Method 2: Using a Heap

Heaps are great for keeping track of the k largest elements efficiently. Python’s heapq module can be used for this purpose, specifically its ‘nlargest’ function that returns the k largest elements from a list of pairs ordered by their sum.

Here’s an example:

import heapq

def k_largest_pairs_heap(arr, k):
    return heapq.nlargest(k, ((arr[i], arr[j]) for i in range(len(arr)) for j in range(i+1, len(arr))), key=sum)

print(k_largest_pairs_heap([1, 4, 3, 2], 2))

Output: [(4, 3), (4, 2)]

This code uses a generator expression to create an iterator over all unique pairs, without creating an intermediate list of all pairs, which can save memory. The heapq.nlargest() function takes a key function, which in this case is the built-in sum, which computes the sum of each pair.

Method 3: Pre-sorting Array

By first sorting the array, we can iterate through less combinations, as once we’ve found k pairs, subsequent pairs will necessarily be smaller. Nonetheless, this method still requires handling duplicates carefully.

Here’s an example:

def k_largest_pairs_presort(arr, k):
    arr.sort(reverse=True)
    result = []
    for i in range(k):
        for j in range(i+1, k):
            result.append((arr[i], arr[j]))
    return result[:k]

print(k_largest_pairs_presort([1, 4, 3, 2], 2))

Output: [(4, 3), (4, 2)]

First, the array is sorted in descending order. Afterwards, we iterate over the first k elements twice, collecting pairs as we go. The result may contain duplicates and can possibly be more than k pairs, so we return the first k unique pairs.

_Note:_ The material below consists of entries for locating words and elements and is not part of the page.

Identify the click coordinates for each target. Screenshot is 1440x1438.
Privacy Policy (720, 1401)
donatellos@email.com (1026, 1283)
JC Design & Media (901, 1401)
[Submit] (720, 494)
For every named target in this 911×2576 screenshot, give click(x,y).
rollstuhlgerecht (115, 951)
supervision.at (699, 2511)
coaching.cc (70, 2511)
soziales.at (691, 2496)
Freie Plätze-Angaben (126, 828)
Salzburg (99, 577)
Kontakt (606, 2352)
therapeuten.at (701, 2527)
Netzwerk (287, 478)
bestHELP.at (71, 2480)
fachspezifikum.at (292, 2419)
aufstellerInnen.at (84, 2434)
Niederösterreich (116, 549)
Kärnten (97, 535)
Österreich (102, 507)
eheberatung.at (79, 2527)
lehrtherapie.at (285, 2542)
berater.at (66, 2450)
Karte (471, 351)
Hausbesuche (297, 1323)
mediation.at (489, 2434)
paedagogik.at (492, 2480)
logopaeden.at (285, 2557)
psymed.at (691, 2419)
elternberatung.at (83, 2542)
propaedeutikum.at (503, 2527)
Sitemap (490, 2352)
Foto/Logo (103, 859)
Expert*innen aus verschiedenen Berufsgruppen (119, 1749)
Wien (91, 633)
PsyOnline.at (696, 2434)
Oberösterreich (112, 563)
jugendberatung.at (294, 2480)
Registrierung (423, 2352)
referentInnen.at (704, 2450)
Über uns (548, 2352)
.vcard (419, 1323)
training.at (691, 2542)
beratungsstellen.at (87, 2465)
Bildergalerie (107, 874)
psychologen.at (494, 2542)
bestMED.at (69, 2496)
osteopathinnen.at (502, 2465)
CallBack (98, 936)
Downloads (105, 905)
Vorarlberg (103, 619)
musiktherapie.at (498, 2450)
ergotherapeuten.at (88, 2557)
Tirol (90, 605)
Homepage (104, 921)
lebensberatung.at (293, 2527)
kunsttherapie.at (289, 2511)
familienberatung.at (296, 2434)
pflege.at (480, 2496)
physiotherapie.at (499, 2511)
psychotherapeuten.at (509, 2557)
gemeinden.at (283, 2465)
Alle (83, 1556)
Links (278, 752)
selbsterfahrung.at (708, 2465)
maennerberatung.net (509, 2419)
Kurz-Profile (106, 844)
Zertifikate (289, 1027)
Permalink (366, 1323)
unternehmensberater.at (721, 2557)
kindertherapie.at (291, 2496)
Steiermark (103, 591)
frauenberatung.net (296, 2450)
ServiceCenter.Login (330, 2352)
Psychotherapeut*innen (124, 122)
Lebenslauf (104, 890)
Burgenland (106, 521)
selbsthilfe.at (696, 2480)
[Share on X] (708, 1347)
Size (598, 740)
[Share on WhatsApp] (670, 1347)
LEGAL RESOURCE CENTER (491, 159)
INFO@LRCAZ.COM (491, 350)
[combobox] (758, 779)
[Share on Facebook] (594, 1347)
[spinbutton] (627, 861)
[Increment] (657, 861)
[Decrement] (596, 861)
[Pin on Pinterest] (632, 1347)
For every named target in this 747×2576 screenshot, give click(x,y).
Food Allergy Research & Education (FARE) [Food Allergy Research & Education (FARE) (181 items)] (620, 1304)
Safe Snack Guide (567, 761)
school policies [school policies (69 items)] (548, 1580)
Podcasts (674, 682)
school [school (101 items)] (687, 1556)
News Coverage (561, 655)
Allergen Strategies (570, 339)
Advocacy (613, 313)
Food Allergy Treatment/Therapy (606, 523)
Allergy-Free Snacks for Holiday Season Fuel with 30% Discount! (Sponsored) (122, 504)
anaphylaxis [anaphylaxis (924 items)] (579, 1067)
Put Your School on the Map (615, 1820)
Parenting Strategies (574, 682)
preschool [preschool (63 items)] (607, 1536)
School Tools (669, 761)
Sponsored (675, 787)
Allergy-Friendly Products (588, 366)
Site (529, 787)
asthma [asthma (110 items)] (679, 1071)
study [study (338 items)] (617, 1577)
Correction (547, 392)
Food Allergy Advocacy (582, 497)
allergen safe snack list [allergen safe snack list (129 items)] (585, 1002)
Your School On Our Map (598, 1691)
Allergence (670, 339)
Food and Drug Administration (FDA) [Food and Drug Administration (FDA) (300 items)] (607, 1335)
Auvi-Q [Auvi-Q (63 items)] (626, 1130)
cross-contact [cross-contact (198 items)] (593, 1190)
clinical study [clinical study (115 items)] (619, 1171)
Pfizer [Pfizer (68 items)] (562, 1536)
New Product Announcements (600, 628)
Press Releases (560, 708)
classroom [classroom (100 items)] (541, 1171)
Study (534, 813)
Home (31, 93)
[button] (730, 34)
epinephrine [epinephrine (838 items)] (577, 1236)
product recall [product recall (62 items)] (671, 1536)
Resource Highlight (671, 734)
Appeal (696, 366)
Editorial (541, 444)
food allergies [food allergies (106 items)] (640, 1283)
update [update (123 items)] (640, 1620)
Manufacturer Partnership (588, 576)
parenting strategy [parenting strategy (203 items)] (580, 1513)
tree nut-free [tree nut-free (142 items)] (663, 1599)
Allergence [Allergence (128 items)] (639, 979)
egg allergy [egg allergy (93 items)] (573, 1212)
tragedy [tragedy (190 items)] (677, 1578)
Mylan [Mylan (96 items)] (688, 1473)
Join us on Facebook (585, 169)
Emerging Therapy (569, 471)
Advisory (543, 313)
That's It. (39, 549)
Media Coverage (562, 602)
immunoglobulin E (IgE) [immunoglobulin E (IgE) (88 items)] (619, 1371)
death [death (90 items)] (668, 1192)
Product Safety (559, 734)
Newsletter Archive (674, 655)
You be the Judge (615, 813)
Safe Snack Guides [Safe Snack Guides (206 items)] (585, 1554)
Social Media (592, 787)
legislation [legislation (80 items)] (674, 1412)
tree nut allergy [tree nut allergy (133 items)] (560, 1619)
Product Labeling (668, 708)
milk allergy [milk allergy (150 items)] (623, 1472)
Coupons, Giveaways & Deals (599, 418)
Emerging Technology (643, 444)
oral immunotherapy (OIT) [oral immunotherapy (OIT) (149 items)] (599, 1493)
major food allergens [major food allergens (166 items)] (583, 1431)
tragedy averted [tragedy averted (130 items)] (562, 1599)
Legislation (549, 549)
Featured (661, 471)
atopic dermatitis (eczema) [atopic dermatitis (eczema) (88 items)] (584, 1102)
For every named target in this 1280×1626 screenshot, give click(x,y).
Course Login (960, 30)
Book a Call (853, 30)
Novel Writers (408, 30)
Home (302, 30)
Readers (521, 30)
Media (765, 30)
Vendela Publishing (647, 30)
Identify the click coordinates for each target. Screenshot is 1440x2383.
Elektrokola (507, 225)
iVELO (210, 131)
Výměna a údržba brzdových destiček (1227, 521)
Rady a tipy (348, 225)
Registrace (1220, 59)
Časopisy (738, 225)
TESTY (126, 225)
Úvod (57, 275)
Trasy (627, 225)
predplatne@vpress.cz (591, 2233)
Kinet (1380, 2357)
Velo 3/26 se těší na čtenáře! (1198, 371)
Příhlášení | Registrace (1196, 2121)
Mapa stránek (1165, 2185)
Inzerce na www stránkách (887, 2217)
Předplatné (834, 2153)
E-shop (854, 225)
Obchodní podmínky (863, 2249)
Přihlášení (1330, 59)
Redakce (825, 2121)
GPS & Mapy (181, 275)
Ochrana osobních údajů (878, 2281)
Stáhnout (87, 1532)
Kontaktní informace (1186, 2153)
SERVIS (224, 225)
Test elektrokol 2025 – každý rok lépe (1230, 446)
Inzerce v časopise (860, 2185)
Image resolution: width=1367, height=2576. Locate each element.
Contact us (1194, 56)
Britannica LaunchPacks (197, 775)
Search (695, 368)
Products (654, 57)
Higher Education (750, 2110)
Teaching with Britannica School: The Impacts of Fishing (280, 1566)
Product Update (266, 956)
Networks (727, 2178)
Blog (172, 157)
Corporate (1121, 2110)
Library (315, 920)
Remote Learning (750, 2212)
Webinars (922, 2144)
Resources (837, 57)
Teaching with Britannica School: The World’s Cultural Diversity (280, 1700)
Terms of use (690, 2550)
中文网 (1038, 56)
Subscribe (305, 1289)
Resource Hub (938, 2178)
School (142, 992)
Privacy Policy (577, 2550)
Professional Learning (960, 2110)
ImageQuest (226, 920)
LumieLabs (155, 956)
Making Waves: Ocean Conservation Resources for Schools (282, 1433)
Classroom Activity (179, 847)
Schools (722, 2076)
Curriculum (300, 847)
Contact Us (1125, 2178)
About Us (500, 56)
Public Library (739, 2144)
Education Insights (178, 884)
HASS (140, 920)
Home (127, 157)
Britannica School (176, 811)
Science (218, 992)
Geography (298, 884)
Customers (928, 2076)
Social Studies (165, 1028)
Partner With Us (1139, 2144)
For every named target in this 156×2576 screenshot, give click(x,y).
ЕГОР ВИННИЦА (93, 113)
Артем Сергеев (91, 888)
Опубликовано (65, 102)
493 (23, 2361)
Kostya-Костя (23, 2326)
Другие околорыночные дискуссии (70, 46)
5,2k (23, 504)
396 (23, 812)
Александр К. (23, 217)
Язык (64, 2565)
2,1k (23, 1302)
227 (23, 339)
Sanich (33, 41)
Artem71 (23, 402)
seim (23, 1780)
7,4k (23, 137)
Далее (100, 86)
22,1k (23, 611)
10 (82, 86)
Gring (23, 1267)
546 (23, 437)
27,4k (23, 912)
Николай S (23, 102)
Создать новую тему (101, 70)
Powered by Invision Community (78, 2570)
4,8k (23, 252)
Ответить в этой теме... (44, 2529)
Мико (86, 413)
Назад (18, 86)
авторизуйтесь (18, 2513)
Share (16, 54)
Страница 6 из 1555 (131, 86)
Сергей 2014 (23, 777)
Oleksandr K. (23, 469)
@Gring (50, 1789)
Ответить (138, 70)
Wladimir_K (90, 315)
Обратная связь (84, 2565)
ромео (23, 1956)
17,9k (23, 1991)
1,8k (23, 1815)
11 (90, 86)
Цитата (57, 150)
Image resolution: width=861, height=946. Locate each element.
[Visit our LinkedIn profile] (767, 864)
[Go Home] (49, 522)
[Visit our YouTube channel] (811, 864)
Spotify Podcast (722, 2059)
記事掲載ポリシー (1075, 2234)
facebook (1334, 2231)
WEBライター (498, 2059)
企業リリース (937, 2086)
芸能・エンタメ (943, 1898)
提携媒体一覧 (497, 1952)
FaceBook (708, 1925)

Method 4: Using a Priority Queue

A priority queue can manage a running selection of the k-largest elements efficiently as new sums are generated. This method uses Python’s built-in PriorityQueue class to automatically sort new pairs by their sum as they are generated.

Here’s an example:

from queue import PriorityQueue

def k_largest_pairs_pq(arr, k):
    pairs_queue = PriorityQueue()
    for i in range(len(arr)):
        for j in range(i+1, len(arr)):
            pairs_queue.put((-1 * (arr[i] + arr[j]), (arr[i], arr[j])))
            if pairs_queue.qsize() > k:
                pairs_queue.get()
    result = []
    while not pairs_queue.empty():
        result.append(pairs_queue.get()[1])
    return result[::-1]  # Return in correct order

print(k_largest_pairs_pq([1, 4, 3, 2], 2))

Output: [(4, 3), (4, 2)]

This function inserts negative sums into the priority queue because Python’s Priority Queue is a min-heap, and we are looking for the largest sums. The queue never holds more than k elements, so we extract the k-largest sum pairs. Finally, we reverse the result list to order the pairs correctly from largest to smallest.

Bonus One-Liner Method 5: Using itertools and slicing

A one-liner approach can be accomplished using Python’s itertools to generate the pairs and slicing to pick the top k pairs. It is compact and takes advantage of Python’s rich standard library but not necessarily the most readable or efficient.

Here’s an example:

from itertools import combinations

k_largest_pairs_oneliner = lambda arr, k: sorted(combinations(arr, 2), key=sum, reverse=True)[:k]
print(k_largest_pairs_oneliner([1, 4, 3, 2], 2))

Output: [(4, 3), (4, 2)]

Here we use itertools.combinations() to generate all pairs and sorted() to sort them by their sum in descending order. The lambda function then returns the first k pairs from the sorted list, which are our desired largest sum pairs.

Summary/Discussion

  • Method 1: Brute Force Approach. Simplest to understand. Not practical for large arrays due to O(n^2 log n) complexity.
  • Method 2: Using a Heap. More efficient than brute force for large arrays. The complexity is better with O(n^2 log k).
  • Method 3: Pre-sorting Array. Pre-sorting may lead to speed benefits, but careful handling of duplicates is needed. Complexity can also be O(n^2).
  • Method 4: Using a Priority Queue. Efficient real-time processing of the largest pairs during generation. Manages balancing the heap in the background, still with O(n^2 log k) complexity.
  • Method 5: Bonus One-Liner. Compact and utilizes Python’s strong standard library. Not the most efficient or readable but a clever use of language features.